But the difference between word and deed is an important one. And closing this gap is a major challenge for schools.
In Colorado, there’s a nascent effort to use apprenticeships to give high schoolers work experience, and to do so in high-wage, high-demand career fields. At the end of the apprenticeships, which last three years, students have on-the-job experience, a useful credential in hand and one year of college credit. They also earn about $30,000 in wages over the duration of the program.
The program, CareerWise Colorado, has placed 116 apprentices from four school districts with 40 employers this year, its first. Students split their time between a traditional classroom, the workplace and a training center, where they receive technical instruction they’ll need on the job. The program starts the summer before a student’s junior year and ends one year after high school graduation.

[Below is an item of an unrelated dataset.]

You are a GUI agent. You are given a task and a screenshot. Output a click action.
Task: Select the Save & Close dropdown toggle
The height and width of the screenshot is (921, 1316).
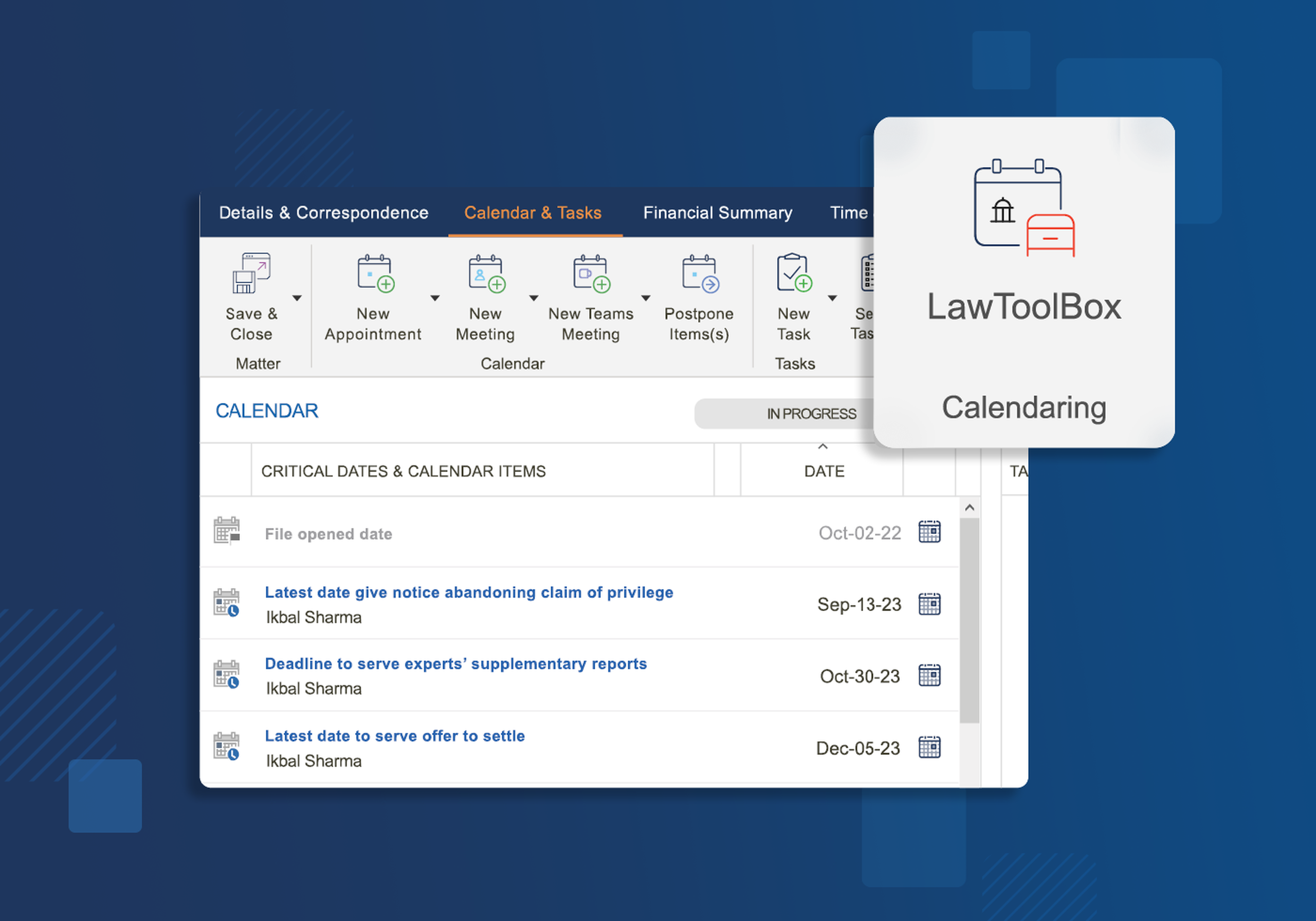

Related: After decades of pushing bachelor’s degrees, U.S. needs more tradespeople
Gretchen Morgan, president of CareerWise Colorado, a nonprofit intermediary that brings schools together with employers, said during a panel at the Global Learning Network conference last month in Boston that the program is designed to meet the needs of students and companies alike. That’s what should make it sustainable.
For companies, there’s fresh talent and a financial return on their investment in students. At the beginning of the apprenticeship, students are paid more than their productivity might warrant. But by year three, they’re significantly more productive than their wages. In the Swiss model on which CareerWise is based, companies see an average return on investment of about 10 percent.
Students, of course, earn money, along with the credential, transfer credit to college and work experience that could lead to a full-time job. They also build a professional network, which Morgan said can go a long way toward alleviating inequality.
“People have the networks they are born into,” she said. Children of white-collar parents often receive professional exposure early on that helps them make informed decisions about career pathways. For students who aren’t born into these networks, school-based apprenticeships can help create or expand them.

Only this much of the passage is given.